Scenario: Main Container CrashLoopBackOff

Container crashes repeatedly → Pod phase stays Running, but container enters CrashLoopBackOff
Policy detects via containerStatuses check → Node is cordoned
Container is fixed and becomes healthy → Node is uncordoned

Scenario: Pod Deletion

Pod fails → Node is cordoned
Admin deletes the pod → Node is uncordoned
Replacement pod is created → If unhealthy, node is re-cordoned after threshold

Scenario: Multiple Unhealthy Pods

Pod A fails → Node is cordoned
Pod B also fails → Both tracked in annotation
Pod A becomes healthy → Node stays cordoned (Pod B still unhealthy)
Pod B becomes healthy → Node is uncordoned

State Key Format

The monitor uses a simple state key format: policyName/namespace/podName

This ensures each pod is tracked independently, and the node is only uncordoned when all tracked pods are healthy or deleted.

Configuration Options

Adjusting the Time Threshold

You can adjust the 30m (30 minutes) threshold based on your environment:

duration('10m') - 10 minutes (more aggressive, may cause false positives for slow image pulls)
duration('1h') - 1 hour (more lenient, delays detection of stuck pods)

Choose a value that exceeds your longest expected pod initialization time.

How the Time Check Works

The now - timestamp(resource.status.startTime) > duration('30m') expression:

now - Current timestamp (provided by the CEL environment)
timestamp(resource.status.startTime) - When the pod was created
duration('30m') - The threshold duration (30 minutes)

Resync Period

The resyncPeriod controls how often the monitor re-evaluates all resources:

Default: 5m (5 minutes)
For faster detection, reduce to 1m or 30s
Trade-off: Lower values increase API server load

1 kubernetes-object-monitor:
2   resyncPeriod: 1m  # Re-evaluate every minute

Troubleshooting

Investigating Health Events

If you receive these events, investigate the pod status:

Check pod status and events:

$ kubectl get pods -n gpu-operator -o wide
$ kubectl describe pod <pod-name> -n gpu-operator

Check container logs (if containers have started):

$ kubectl logs -n gpu-operator <pod-name>
$ # For init containers:
$ kubectl logs -n gpu-operator <pod-name> -c <init-container-name>

Common issues to look for:
- ImagePullBackOff - Check image name and registry credentials
- CrashLoopBackOff - Check container logs for crash reason
- Pending - Check node resources and scheduling constraints
- Init container stuck - Check init container logs

Verify node health:

$ kubectl get node <node-name>
$ kubectl describe node <node-name>

Common Issues

Problem: Pods are not being monitored (no health events)

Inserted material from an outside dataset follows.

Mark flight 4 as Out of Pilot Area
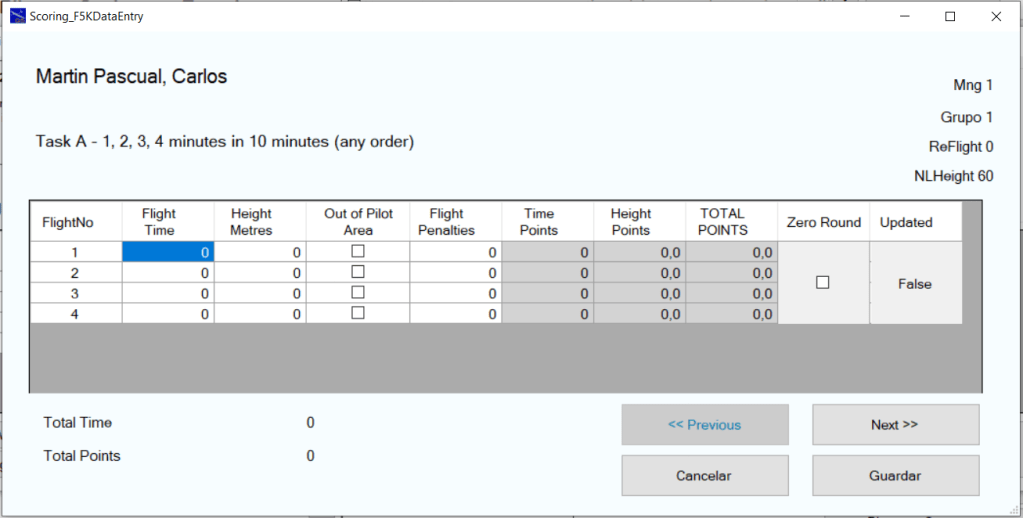This screenshot has height=518, width=1023. (x=358, y=313)
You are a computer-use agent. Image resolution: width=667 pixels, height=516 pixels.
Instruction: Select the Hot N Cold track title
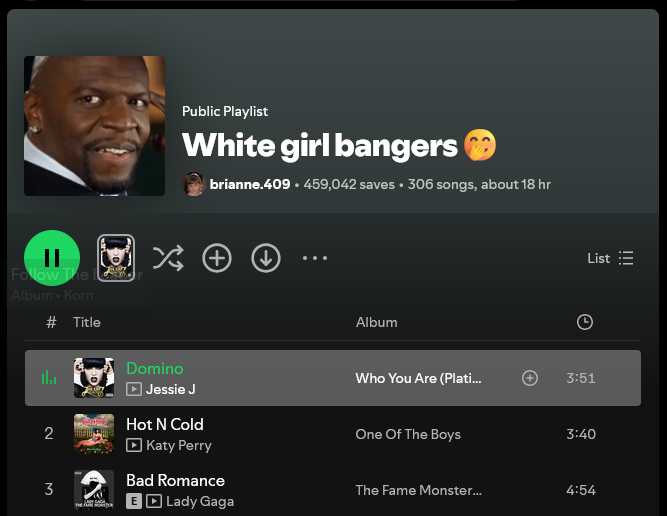point(165,424)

Check if the pod matches the policy predicate:

$ kubectl get pod <pod-name> -n <namespace> -o yaml

Verify the pod is in the correct namespace and meets all predicate conditions.

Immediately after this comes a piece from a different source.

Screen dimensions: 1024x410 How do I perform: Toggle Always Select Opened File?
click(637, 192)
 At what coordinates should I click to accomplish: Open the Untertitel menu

Check kubernetes-object-monitor logs:

$ kubectl logs -n nvsentinel deployment/kubernetes-object-monitor

Verify the policy is enabled in your configuration.

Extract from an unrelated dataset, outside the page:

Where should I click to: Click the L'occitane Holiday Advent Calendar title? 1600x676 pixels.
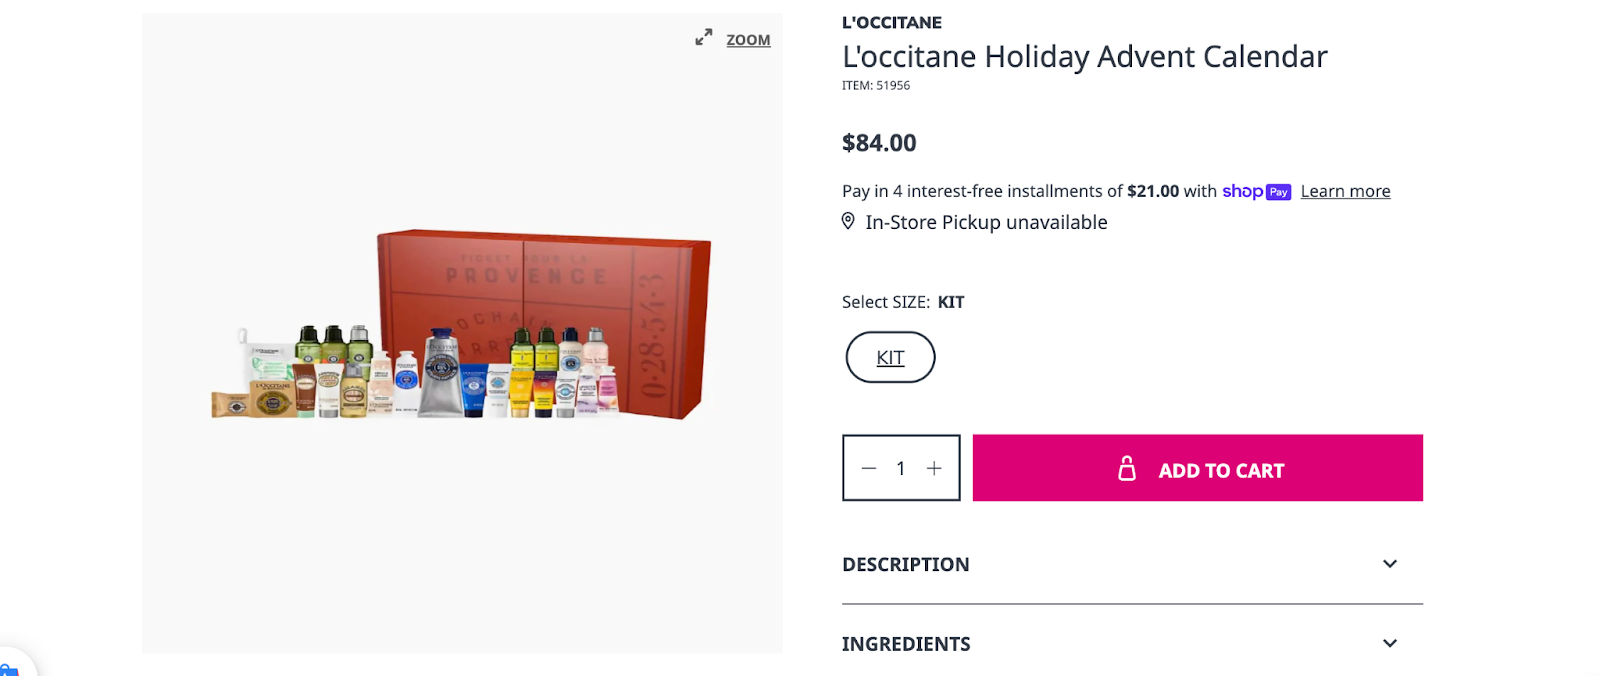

Problem: Node stays cordoned after pod is healthy

Check if the DaemonSet still targets the node:

$ kubectl get ds <daemonset-name> -n <namespace> -o yaml | grep -A 10 nodeSelector

Check the policy match annotation on the node:

$ kubectl get node <node-name> -o jsonpath='{.metadata.annotations.nvsentinel\.dgxc\.nvidia\.com/policy-matches}'